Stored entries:
········

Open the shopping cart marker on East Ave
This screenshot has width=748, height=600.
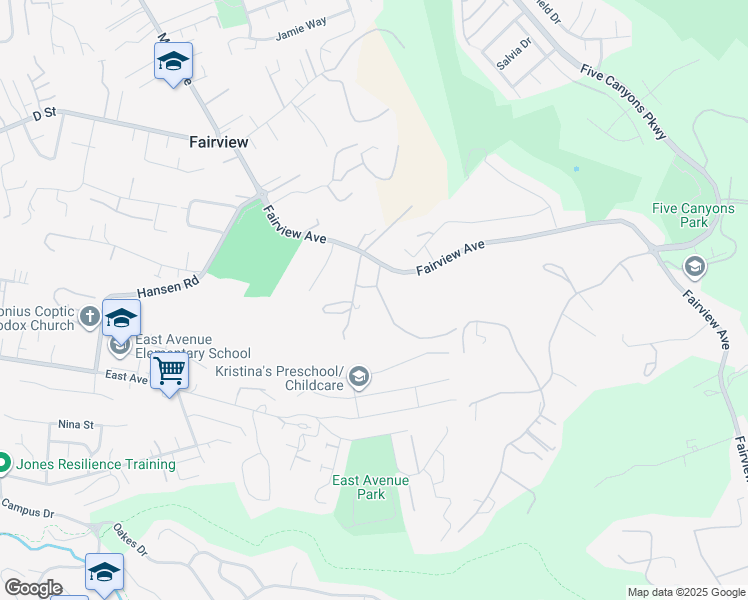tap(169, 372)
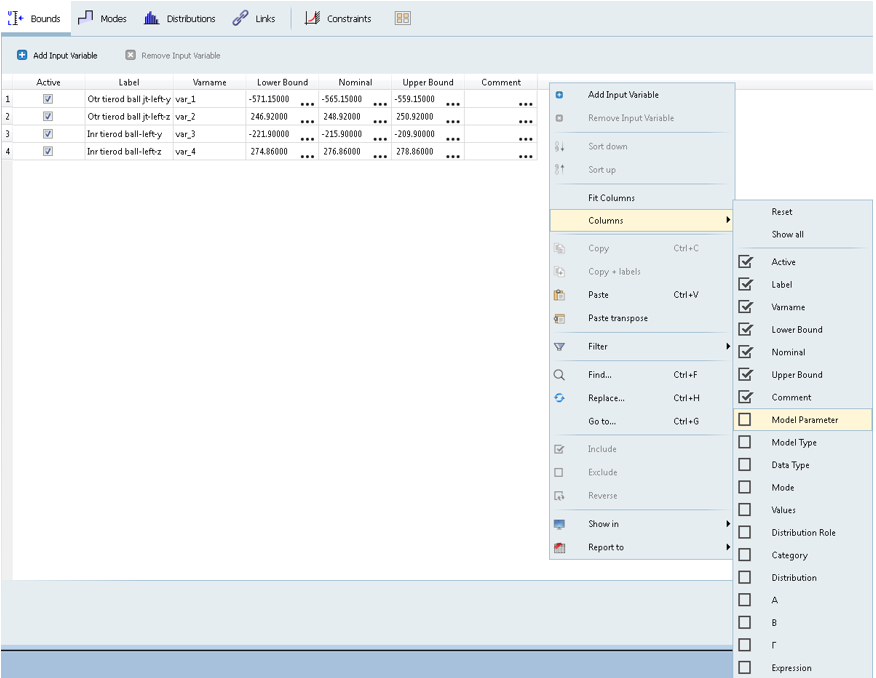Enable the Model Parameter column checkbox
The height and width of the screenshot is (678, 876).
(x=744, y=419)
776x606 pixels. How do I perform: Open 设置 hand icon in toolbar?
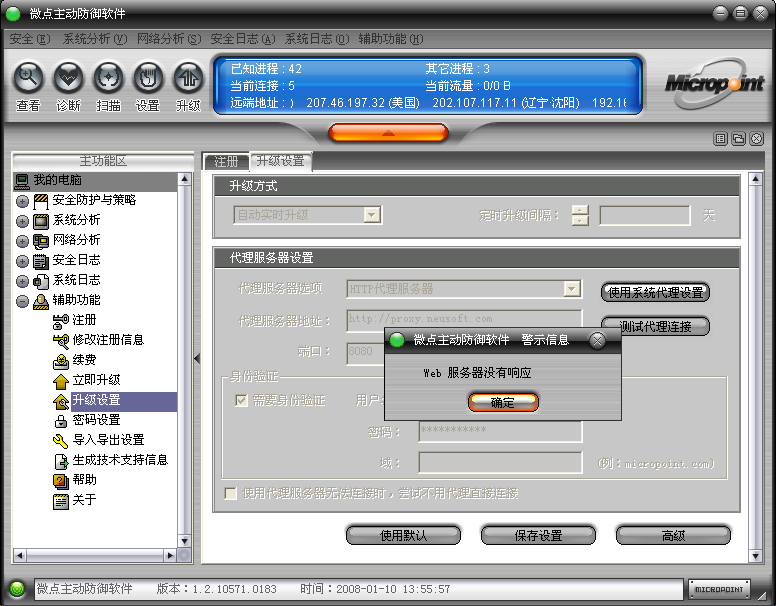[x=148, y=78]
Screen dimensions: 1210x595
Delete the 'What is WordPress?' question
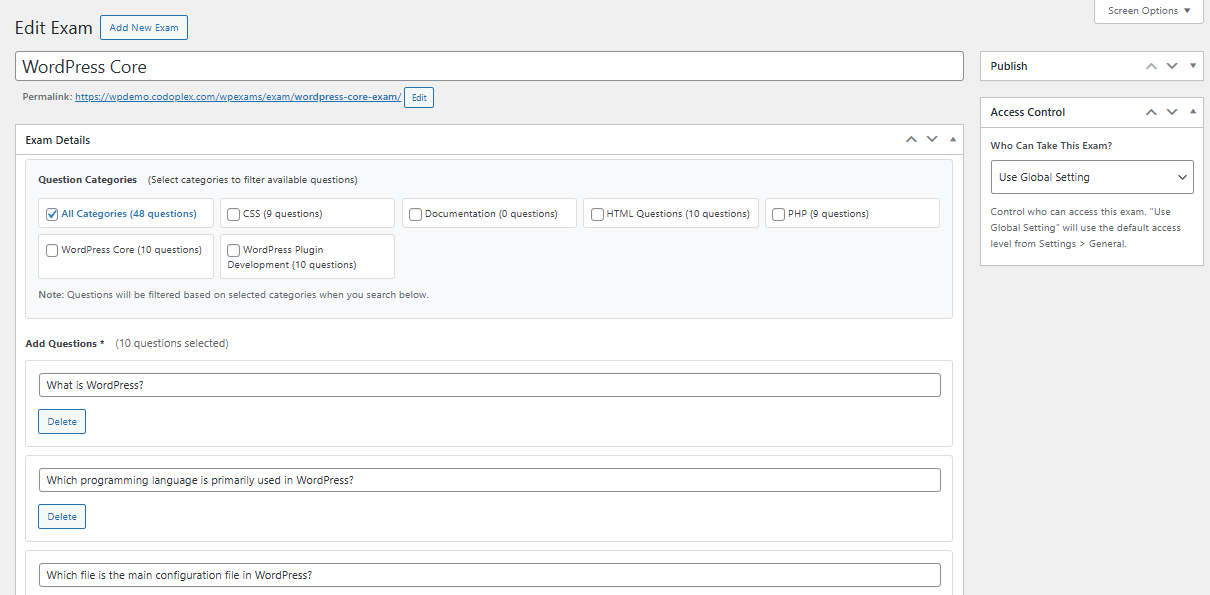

········

(The problem) The answer is the complete set of records, copied exactly, with pictures omitted.

(Task response)
Open the shopping cart marker on East Ave
This screenshot has width=748, height=600.
tap(169, 372)
Enable the Model Parameter column checkbox
The height and width of the screenshot is (678, 876).
(x=744, y=419)
776x606 pixels. How do I perform: Open 设置 hand icon in toolbar?
[x=148, y=78]
Screen dimensions: 1210x595
Delete the 'What is WordPress?' question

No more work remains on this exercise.